--- Start INFORMATION GIVEN ---
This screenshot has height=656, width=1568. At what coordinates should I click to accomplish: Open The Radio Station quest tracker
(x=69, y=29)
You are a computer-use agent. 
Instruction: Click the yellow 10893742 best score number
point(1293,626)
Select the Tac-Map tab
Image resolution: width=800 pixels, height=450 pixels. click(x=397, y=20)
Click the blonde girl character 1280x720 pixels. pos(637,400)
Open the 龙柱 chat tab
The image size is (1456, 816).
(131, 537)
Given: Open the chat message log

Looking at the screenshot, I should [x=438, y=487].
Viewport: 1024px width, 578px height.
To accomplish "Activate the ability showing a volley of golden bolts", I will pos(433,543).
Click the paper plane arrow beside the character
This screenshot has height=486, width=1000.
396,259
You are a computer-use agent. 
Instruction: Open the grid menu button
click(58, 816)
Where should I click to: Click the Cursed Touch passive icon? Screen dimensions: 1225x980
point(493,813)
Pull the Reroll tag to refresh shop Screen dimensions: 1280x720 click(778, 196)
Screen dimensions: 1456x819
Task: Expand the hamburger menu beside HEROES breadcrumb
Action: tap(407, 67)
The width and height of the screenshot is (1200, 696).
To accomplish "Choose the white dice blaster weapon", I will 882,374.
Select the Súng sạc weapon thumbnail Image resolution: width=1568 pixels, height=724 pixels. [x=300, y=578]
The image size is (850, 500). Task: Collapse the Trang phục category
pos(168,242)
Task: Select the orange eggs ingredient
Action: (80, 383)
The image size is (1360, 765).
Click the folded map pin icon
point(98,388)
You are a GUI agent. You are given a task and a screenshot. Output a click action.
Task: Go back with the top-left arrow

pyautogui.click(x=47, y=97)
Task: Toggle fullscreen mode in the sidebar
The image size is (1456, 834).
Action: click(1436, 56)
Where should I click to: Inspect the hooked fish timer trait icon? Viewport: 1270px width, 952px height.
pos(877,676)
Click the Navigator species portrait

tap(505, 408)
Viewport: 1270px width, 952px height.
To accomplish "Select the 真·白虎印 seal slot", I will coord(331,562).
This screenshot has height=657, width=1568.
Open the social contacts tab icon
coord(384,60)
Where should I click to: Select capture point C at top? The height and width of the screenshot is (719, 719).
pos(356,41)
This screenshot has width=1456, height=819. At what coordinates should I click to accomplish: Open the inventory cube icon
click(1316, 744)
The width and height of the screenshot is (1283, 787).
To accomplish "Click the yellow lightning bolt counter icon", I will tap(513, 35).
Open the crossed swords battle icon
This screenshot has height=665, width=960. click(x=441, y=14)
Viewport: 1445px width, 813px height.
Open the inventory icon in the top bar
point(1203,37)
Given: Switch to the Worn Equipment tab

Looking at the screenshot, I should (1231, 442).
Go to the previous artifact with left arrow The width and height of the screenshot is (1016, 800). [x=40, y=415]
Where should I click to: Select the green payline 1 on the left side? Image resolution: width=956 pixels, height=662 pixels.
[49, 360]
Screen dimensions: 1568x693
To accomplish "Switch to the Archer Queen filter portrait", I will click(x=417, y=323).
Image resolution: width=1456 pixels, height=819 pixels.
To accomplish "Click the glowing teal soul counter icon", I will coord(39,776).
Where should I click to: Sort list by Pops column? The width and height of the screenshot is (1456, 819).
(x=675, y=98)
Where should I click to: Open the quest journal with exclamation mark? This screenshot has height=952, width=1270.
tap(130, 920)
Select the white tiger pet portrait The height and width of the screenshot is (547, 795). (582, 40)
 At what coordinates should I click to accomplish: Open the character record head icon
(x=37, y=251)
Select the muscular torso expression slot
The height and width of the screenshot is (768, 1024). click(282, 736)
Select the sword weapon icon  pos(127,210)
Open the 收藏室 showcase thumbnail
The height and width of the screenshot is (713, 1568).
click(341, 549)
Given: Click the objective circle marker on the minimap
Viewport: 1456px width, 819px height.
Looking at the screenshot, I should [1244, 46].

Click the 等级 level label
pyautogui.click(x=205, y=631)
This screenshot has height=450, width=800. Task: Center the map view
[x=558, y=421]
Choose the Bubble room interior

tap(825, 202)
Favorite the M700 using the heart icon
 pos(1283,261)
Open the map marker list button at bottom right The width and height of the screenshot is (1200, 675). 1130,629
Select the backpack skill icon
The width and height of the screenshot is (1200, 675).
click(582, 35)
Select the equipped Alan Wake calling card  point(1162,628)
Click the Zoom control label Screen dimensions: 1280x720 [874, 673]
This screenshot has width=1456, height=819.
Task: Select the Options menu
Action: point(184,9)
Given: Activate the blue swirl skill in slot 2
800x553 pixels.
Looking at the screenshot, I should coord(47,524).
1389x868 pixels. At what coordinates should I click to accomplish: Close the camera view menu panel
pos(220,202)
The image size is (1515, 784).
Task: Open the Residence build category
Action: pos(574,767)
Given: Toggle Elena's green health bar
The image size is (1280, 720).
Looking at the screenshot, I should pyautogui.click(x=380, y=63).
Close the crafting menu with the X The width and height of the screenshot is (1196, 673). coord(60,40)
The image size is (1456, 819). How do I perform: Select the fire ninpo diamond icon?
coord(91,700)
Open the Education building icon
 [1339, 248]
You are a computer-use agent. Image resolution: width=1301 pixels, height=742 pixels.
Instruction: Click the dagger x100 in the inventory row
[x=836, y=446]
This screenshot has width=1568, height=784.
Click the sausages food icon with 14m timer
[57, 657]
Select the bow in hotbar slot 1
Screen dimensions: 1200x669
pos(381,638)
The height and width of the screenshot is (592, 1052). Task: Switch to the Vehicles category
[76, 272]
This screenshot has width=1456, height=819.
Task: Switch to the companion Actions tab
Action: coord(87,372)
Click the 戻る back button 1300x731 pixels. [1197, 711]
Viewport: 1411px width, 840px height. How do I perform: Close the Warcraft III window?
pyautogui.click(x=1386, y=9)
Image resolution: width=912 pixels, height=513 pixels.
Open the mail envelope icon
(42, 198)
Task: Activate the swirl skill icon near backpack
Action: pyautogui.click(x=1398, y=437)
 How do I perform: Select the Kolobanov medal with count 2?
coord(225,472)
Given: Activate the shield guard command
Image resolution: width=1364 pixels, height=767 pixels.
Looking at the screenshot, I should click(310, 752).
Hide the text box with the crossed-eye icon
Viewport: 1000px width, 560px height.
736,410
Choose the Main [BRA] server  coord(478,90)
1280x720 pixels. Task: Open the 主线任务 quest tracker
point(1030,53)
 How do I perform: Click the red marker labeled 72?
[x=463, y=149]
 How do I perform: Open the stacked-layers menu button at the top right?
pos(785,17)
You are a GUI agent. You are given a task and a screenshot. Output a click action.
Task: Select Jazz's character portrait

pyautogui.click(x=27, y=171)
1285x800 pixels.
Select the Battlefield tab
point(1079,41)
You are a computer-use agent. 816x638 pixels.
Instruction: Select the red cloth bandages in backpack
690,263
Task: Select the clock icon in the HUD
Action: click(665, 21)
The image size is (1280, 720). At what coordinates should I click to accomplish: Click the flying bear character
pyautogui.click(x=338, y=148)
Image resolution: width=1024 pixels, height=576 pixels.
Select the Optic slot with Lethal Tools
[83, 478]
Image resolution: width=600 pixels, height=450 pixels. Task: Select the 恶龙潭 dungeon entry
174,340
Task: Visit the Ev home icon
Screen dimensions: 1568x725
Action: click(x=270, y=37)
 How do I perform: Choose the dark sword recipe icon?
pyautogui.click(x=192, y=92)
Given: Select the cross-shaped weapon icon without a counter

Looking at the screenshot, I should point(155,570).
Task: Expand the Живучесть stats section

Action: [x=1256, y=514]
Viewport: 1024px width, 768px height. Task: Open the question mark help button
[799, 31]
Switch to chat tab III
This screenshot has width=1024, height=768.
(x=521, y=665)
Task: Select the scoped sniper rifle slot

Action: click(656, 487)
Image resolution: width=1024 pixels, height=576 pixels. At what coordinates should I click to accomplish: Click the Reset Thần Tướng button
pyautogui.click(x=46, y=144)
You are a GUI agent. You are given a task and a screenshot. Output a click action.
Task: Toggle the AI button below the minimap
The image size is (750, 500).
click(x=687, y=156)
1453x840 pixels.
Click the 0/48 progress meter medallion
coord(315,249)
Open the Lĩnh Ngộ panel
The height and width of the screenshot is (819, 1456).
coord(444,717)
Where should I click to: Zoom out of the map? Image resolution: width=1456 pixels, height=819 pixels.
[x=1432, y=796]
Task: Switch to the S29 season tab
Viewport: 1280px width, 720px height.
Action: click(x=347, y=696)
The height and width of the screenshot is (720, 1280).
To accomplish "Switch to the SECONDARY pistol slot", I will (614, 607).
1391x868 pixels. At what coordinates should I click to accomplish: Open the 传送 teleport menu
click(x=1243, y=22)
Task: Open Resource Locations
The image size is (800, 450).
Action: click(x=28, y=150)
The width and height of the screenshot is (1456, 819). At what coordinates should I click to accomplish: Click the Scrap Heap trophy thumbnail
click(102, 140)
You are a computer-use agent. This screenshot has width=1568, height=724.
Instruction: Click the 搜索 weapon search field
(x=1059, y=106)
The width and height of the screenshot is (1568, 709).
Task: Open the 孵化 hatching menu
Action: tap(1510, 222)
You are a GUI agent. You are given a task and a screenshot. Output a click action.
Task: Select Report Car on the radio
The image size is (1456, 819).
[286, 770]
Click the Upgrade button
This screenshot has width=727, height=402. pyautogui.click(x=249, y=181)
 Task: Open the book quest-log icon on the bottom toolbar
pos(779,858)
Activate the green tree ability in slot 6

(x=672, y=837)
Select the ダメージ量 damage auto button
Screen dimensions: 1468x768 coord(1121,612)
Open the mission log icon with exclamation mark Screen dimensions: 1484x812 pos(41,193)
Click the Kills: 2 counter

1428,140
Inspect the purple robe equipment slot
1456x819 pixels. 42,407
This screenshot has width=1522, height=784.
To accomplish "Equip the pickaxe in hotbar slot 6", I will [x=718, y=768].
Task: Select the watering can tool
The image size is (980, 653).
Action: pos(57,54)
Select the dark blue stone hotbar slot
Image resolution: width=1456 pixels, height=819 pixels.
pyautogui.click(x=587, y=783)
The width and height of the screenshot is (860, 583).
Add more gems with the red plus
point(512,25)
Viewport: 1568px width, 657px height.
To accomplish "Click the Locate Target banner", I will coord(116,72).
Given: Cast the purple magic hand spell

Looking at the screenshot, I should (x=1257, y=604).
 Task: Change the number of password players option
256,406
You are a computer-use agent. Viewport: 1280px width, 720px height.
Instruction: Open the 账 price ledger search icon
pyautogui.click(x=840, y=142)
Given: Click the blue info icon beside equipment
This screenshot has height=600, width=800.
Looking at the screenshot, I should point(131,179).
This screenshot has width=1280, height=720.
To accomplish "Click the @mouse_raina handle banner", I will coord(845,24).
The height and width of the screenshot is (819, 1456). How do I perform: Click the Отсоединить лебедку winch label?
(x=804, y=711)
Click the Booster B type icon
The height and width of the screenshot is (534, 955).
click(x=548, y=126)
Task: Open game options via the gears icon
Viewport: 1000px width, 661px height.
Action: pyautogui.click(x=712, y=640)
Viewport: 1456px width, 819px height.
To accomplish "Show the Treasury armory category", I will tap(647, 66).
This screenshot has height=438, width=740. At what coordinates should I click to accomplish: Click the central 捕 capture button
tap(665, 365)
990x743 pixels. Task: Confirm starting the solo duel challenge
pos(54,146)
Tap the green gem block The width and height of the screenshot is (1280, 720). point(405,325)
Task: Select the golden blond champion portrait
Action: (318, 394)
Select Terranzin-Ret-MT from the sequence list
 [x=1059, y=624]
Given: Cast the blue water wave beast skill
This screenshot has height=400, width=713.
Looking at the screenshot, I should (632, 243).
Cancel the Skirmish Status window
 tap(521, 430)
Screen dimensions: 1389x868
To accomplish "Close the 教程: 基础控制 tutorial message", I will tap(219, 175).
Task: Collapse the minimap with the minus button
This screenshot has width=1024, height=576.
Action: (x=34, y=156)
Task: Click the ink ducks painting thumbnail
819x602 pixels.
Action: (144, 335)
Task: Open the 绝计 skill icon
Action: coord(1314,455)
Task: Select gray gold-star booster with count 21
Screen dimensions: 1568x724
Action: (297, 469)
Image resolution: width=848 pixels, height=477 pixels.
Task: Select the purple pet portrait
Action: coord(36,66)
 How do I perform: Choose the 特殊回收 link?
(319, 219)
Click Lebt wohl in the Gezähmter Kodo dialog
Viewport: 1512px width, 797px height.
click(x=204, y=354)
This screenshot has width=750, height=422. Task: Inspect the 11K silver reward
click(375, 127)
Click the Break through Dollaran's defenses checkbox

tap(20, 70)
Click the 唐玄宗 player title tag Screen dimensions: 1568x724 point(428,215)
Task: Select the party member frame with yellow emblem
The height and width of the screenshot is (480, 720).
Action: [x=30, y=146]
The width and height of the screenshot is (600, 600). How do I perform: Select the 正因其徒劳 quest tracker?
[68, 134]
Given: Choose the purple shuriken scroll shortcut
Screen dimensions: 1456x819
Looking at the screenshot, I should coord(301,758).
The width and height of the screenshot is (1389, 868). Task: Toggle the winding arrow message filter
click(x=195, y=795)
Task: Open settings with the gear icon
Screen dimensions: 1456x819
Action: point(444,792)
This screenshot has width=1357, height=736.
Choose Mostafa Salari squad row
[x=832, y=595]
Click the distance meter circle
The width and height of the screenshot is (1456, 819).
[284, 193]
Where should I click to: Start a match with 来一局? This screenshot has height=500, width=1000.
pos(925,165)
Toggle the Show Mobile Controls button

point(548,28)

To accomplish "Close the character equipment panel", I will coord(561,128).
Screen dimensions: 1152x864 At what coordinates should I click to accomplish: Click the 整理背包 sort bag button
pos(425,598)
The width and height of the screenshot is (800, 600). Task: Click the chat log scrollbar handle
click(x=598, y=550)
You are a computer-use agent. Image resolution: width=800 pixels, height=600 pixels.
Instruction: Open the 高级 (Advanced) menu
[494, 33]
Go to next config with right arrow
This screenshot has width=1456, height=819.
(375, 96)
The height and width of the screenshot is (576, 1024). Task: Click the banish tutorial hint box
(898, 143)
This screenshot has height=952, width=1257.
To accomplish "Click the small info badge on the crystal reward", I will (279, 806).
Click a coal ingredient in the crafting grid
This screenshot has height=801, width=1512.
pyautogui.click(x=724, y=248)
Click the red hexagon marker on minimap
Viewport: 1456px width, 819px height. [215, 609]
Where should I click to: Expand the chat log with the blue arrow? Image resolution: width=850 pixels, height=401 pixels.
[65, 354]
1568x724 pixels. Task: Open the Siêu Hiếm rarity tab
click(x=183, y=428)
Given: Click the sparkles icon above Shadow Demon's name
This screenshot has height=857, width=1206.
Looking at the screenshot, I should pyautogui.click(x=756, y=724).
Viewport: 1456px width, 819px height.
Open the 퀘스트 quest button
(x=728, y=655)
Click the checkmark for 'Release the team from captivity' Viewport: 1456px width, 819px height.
--- End INFORMATION GIVEN ---
Rename "weapon" to "gun" in the data that opens with the first line and closes with the line containing "I will coord(331,562).", and write out that stretch again with everything else unchanged.

This screenshot has height=656, width=1568. At what coordinates should I click to accomplish: Open The Radio Station quest tracker
(x=69, y=29)
You are a computer-use agent. 
Instruction: Click the yellow 10893742 best score number
point(1293,626)
Select the Tac-Map tab
Image resolution: width=800 pixels, height=450 pixels. click(x=397, y=20)
Click the blonde girl character 1280x720 pixels. pos(637,400)
Open the 龙柱 chat tab
The image size is (1456, 816).
(131, 537)
Given: Open the chat message log

Looking at the screenshot, I should [x=438, y=487].
Viewport: 1024px width, 578px height.
To accomplish "Activate the ability showing a volley of golden bolts", I will pos(433,543).
Click the paper plane arrow beside the character
This screenshot has height=486, width=1000.
396,259
You are a computer-use agent. 
Instruction: Open the grid menu button
click(58, 816)
Where should I click to: Click the Cursed Touch passive icon? Screen dimensions: 1225x980
point(493,813)
Pull the Reroll tag to refresh shop Screen dimensions: 1280x720 click(778, 196)
Screen dimensions: 1456x819
Task: Expand the hamburger menu beside HEROES breadcrumb
Action: tap(407, 67)
The width and height of the screenshot is (1200, 696).
To accomplish "Choose the white dice blaster gun", I will 882,374.
Select the Súng sạc gun thumbnail Image resolution: width=1568 pixels, height=724 pixels. [x=300, y=578]
The image size is (850, 500). Task: Collapse the Trang phục category
pos(168,242)
Task: Select the orange eggs ingredient
Action: (80, 383)
The image size is (1360, 765).
Click the folded map pin icon
point(98,388)
You are a GUI agent. You are given a task and a screenshot. Output a click action.
Task: Go back with the top-left arrow

pyautogui.click(x=47, y=97)
Task: Toggle fullscreen mode in the sidebar
The image size is (1456, 834).
Action: click(1436, 56)
Where should I click to: Inspect the hooked fish timer trait icon? Viewport: 1270px width, 952px height.
pos(877,676)
Click the Navigator species portrait

tap(505, 408)
Viewport: 1270px width, 952px height.
To accomplish "Select the 真·白虎印 seal slot", I will coord(331,562).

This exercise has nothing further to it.